§ JOBS:
[a] Copy the passage on cooking fish, everything from "The practical housewife" down to "understand his merits.", and switch "mackerel" to "herring".
[b] Extend the passage on cooking fish past its final sentence.

§ DOCUMENT PASSAGE:
THE CHEMISTRY OF COOKERY.

By W. MATTIEU WILLIAMS.

XVIII.

I FIND that Sir Henry Thompson, in a lecture delivered at the Fisheries Exhibition, and now reprinted, has invaded my subject, and has done this so well that I shall retaliate by annexing his suggestion, which is that fish should be roasted. He says that this mode of cooking fish should be general, since it is applicable to all varieties. I fully agree with him, but go a little further in the same direction by including, not only roasting in a Dutch or American oven before the fire, but also in the side-ovens of kitcheners and in gas-ovens, which, when used as I have explained, are roasters, i. e., they cook by radiation, without any of the drying anticipated by Sir Henry.

The practical housewife will probably say that this is not new, seeing that people who know what is good have long been in the habit of enjoying mackerel and haddocks (especially Dublin Bay haddocks) stuffed and baked, and cods' heads similarly treated. The Jews do something of the kind with halibut's head, which they prize as the greatest of all piscine delicacies. The John Dory is commonly stuffed and cooked in an oven by those who understand his merits.

The excellence of Sir Henry Thompson's idea consists in its breadth as applicable to all fish, on the basis of that fundamental principle of scientific cookery on which I have so continually and variously insisted, viz., the retention of the natural juices of the viands.

He recommends the placing of the fish entire, if of moderate size, in a tin or plated copper dish adapted to the form and size of the fish, but a little deeper than its thickness, so as to retain all the juices, which by exposure to the heat will flow out; the surface to be lightly spread with butter and a morsel or two added, and the dish placed before the fire in a Dutch or American oven, or the special apparatus made by Burton, of Oxford Street, which was exhibited at the lecture.

To this I may add that, if a closed oven be used, Rumford's device of a false bottom, shown in Fig. 3, of No. 11 of this series, should be adopted, which may be easily done by simply standing the above-described fish-dish, with any kind of support to raise it a little, in a larger tin tray or baking-dish, containing some water. The evaporation of the water will prevent the drying up of the fish or of its natural gravy; and, if the oven ventilation is treated with the contempt I have recommended, the fish, if thick, will be better cooked and more juicy than in an open-faced oven in front of the fire.

This reminds me of a method of cooking fish which, in the course of my pedestrian travels in Italy, I have seen practiced in the rudest of osterias, where my fellow-guests were carbonari (charcoal-burners) wagoners, road-making navvies, etc. Their staple magro, or fast-day material, is split and dried codfish imported from Norway, which in appearance resembles the hides that are imported to the Bermondsey tanneries. A piece is hacked out from one these, soaked for a while in water, and carefully rolled in a piece of paper saturated with olive oil. A hole is then made in the white embers of the charcoal fire, the paper parcel of fish inserted and carefully buried in ashes of selected temperature. It comes out wonderfully well cooked, considering the nature of the raw material. Luxurious cookery en papillote is conducted on the same principle, and especially applied to red mullets, the paper being buttered and the sauce enveloped with the fish. In all these cases the retention of the natural juices is the primary object.

§ DATA EXTRACT:
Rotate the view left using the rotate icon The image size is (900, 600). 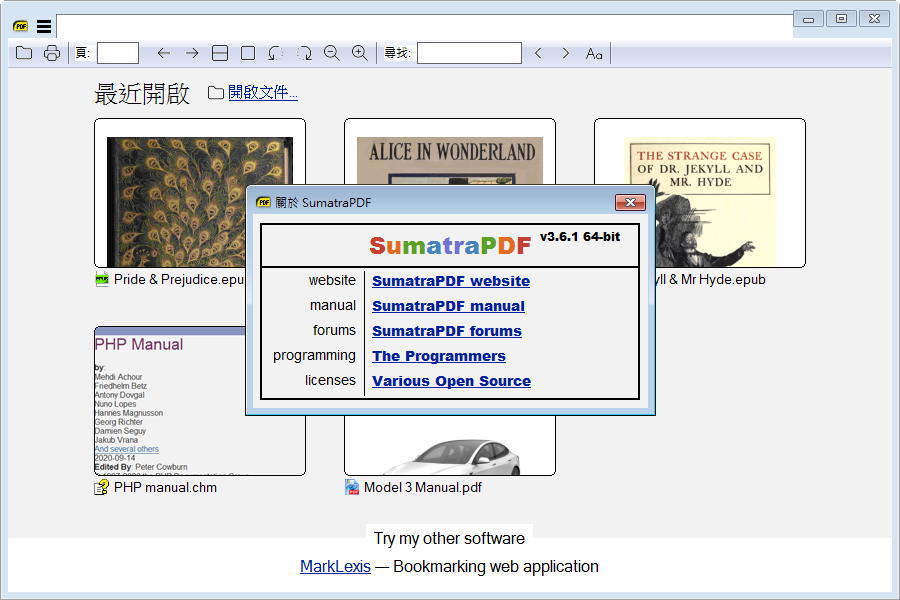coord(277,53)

---

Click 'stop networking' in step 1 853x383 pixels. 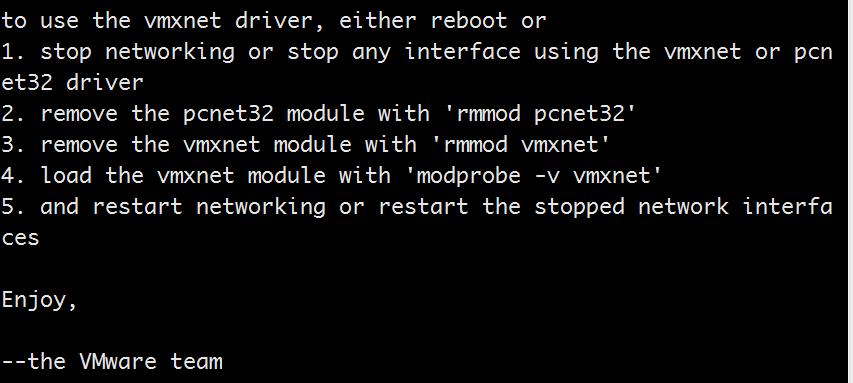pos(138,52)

==

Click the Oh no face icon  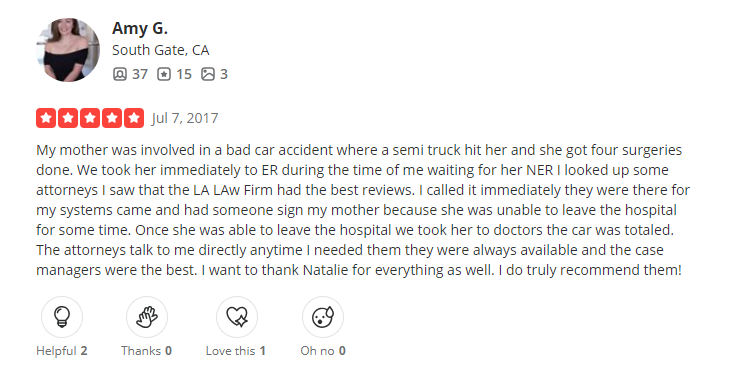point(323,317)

§ RESPONSES IN ORDER:
[a]
The practical housewife will probably say that this is not new, seeing that people who know what is good have long been in the habit of enjoying herring and haddocks (especially Dublin Bay haddocks) stuffed and baked, and cods' heads similarly treated. The Jews do something of the kind with halibut's head, which they prize as the greatest of all piscine delicacies. The John Dory is commonly stuffed and cooked in an oven by those who understand his merits.

[b]
I should say that Sir Henry Thompson directs, as a matter of course, that the roasted fish should be served in the dish wherein it was cooked. He suggests that "portions of fish, such as fillets, may be treated as well as entire fish; garnishes of all kinds, as shell-fish, etc., may be added, flavoring also with fine herbs and condiments according to taste." "Fillets of plaice or skate, with a slice or two of bacon—the dish to be filled or garnished with some previously-boiled haricots"—is wisely recommended as a savory meal for a poor man, and one that is highly nutritious. A chemical analysis of six-pennyworth of such a combination would prove its nutritive value to be equal to fully eighteen-pennyworth of beefsteak.

Some people may be inclined to smile at what I am about to say, viz., that such savory dishes, serving to vary the monotony of the poor hard-working man's ordinary fare, afford considerable moral as well as physical advantage.

An instructive experience of my own will illustrate this. When wandering alone through Norway in 1856, I lost the track in crossing the Kyolen fjeld, struggled on for twenty-three hours without food or rest, and arrived in sorry plight at Lorn, a very wild region. After a few hours' rest I pushed on to a still wilder region and still rougher quarters, and continued thus to the great Jostedal table-land, an unbroken glacier of five hundred square miles; then descended the Jostedal itself to its opening on the Sogne fjord—five days of extreme hardship, with no other food than flatbrod (very coarse oatcake), and bilberries gathered on the way, varied on one occasion with the luxury of two raw turnips. Then I reached a comparatively luxurious station (Ronnei), where ham and egs and claret were obtainable. The first glass of claret produced an effect that alarmed me—a craving for more and for stronger drink, that was almost irresistible. I finished a bottle of St. Julien, and nothing but a violent effort of will prevented me from then ordering brandy.

I attribute this to the exhaustion consequent upon the excessive work and insufficient unsavory food of the previous five days; have made many subsequent observations on the victims of alcohol, and have no doubt that overwork and scanty, tasteless food are the primary source of the craving for strong drink that so largely prevails with such deplorable results among the class that is the most exposed to such privation. I do not say that this is the only source of such depraved appetite. It may also be engendered by the opposite extreme of excessive luxurious pandering to general sensuality.

The practical inference suggested by this experience and these observations is, that speech-making, pledge-signing, and blue-ribbon missions can only effect temporary results, unless supplemented by satisfying the natural appetite of hungry people by supplies of food that is not only nutritious, but savory and varied. Such food need be no more expensive than that which is commonly eaten by the poorest of Englishmen, but it must be far better cooked.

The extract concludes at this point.